# TinyNet Trainer: From Overfitting to Generalization

**Prerequisites:** Complete `tinynet_discovery.ipynb` first

In the Discovery notebook, TinyNet's problem was clear:
- Trained on 4 perfect examples
- Memorized instead of learning patterns
- Failed on stress tests

**Today's Mission:**
1. Add noise to training data
2. Compare Sigmoid vs ReLU
3. Track experiments with Weights & Biases
4. Build a model that generalizes

In [None]:
# Install dependencies
%pip install torch torchvision matplotlib seaborn numpy wandb

In [None]:
import torch
import torch.nn as nn
import random
import matplotlib.pyplot as plt
import seaborn as sns
import numpy as np
import wandb
import os
from datetime import datetime

# Hardware acceleration
device = torch.device("mps") if torch.backends.mps.is_available() else torch.device("cpu")
print(f"Using device: {device}")

# wandb setup: online if logged in, offline otherwise
if wandb.api.api_key or os.getenv("WANDB_API_KEY"):
    wandb_mode = "online"
    print("\nwandb: Online mode - experiments syncing to cloud")
else:
    wandb_mode = "offline"
    print("\nwandb: Offline mode - experiments saved locally")
    print("To enable cloud sync: run 'wandb login' in terminal")

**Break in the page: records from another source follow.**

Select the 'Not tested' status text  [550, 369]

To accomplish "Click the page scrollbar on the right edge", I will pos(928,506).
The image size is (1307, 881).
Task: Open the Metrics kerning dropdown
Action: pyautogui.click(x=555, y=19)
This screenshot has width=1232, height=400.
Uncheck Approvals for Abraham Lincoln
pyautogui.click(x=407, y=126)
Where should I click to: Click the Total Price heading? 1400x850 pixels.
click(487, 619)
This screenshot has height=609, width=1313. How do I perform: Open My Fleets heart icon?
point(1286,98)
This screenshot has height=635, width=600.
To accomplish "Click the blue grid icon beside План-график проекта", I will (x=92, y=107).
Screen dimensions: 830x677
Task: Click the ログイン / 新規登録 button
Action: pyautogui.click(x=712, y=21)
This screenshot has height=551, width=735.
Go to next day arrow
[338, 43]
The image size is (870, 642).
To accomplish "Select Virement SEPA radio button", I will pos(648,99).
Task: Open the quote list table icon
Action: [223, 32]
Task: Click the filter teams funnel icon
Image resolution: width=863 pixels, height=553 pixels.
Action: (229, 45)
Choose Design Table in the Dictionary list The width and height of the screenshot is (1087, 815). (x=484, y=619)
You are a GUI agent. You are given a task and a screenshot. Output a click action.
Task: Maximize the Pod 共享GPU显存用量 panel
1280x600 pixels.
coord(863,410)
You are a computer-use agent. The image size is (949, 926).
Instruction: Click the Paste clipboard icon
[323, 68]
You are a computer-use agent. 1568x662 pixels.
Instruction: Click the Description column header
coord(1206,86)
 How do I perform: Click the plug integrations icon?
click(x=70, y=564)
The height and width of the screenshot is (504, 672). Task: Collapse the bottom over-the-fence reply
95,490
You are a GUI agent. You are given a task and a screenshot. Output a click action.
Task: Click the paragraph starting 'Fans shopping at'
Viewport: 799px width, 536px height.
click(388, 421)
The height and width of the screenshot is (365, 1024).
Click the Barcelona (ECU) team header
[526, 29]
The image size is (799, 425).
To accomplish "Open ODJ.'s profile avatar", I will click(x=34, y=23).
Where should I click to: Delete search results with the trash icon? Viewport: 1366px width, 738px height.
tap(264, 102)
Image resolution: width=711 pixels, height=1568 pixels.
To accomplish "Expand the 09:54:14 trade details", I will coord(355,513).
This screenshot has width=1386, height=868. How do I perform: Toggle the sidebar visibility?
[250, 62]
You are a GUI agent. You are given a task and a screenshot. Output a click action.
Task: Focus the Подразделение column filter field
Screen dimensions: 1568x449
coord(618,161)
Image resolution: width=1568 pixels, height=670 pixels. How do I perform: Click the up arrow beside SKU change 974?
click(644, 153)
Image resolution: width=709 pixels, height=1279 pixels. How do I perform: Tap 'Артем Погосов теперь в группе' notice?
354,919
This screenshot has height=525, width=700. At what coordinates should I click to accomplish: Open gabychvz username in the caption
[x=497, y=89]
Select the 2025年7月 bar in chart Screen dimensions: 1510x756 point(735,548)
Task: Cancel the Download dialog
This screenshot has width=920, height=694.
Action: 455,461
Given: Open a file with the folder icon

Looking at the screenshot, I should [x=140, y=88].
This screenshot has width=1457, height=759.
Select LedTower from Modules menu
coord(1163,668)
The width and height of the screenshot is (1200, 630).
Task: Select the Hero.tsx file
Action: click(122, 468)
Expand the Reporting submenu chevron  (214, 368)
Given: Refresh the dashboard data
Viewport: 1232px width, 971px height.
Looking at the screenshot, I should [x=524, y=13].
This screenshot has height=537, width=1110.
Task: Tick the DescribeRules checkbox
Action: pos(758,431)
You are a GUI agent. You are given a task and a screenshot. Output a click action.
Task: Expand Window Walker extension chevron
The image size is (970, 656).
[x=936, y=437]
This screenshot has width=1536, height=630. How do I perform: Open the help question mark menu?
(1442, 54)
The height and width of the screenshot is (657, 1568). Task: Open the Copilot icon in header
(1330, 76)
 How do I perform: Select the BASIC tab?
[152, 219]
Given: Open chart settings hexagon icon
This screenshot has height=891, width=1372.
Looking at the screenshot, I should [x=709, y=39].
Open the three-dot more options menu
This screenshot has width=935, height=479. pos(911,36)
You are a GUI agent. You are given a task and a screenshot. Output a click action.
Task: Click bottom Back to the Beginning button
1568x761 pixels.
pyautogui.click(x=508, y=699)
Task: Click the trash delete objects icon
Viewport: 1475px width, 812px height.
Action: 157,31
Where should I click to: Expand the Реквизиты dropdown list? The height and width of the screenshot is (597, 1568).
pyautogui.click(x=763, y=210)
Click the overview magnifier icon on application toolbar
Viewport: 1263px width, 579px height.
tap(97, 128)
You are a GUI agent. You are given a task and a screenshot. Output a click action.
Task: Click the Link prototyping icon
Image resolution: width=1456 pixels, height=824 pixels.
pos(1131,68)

## Part 1: The Noise Solution

**Discovery notebook's problem:** 4 perfect examples → memorization, not learning

**The fix:** Add random variation to training data
- Instead of `[1.0, 1.0, 0.0, 0.0]`
- Train on `[0.95, 1.0, 0.12, 0.05]`, `[0.88, 0.92, 0.0, 0.08]`, etc.
- Forces the model to learn patterns, not memorize specific values

In [None]:
def get_noisy_batch(batch_size=32, noise_level=0.1):
    """
    Generate batch of noisy horizontal and vertical lines.
    
    Args:
        batch_size: Number of examples to generate
        noise_level: How much random variation to add (e.g., 0.1 = ±5%)
    
    Returns:
        inputs: Tensor of shape [batch_size, 4]
        targets: Tensor of shape [batch_size, 2]
    """
    # Base patterns
    h_bases = [
        torch.tensor([1.0, 1.0, 0.0, 0.0]),  # Horizontal top
        torch.tensor([0.0, 0.0, 1.0, 1.0])   # Horizontal bottom
    ]
    v_bases = [
        torch.tensor([1.0, 0.0, 1.0, 0.0]),  # Vertical left
        torch.tensor([0.0, 1.0, 0.0, 1.0])   # Vertical right
    ]
    
    inputs, targets = [], []
    
    for _ in range(batch_size // 2):
        # Add noise: uniform random in range [-noise_level/2, +noise_level/2]
        h_noise = (torch.rand(4) * noise_level) - (noise_level / 2)
        v_noise = (torch.rand(4) * noise_level) - (noise_level / 2)
        
        # Apply noise and clamp to [0, 1]
        h_noisy = torch.clamp(random.choice(h_bases) + h_noise, 0, 1)
        v_noisy = torch.clamp(random.choice(v_bases) + v_noise, 0, 1)
        
        inputs.append(h_noisy)
        targets.append(torch.tensor([1.0, 0.0]))  # Horizontal
        
        inputs.append(v_noisy)
        targets.append(torch.tensor([0.0, 1.0]))  # Vertical
    
    return torch.stack(inputs).to(device), torch.stack(targets).to(device)

In [None]:
# Generate and visualize some noisy examples
import matplotlib.patches as patches

inputs, _ = get_noisy_batch(batch_size=8, noise_level=0.6)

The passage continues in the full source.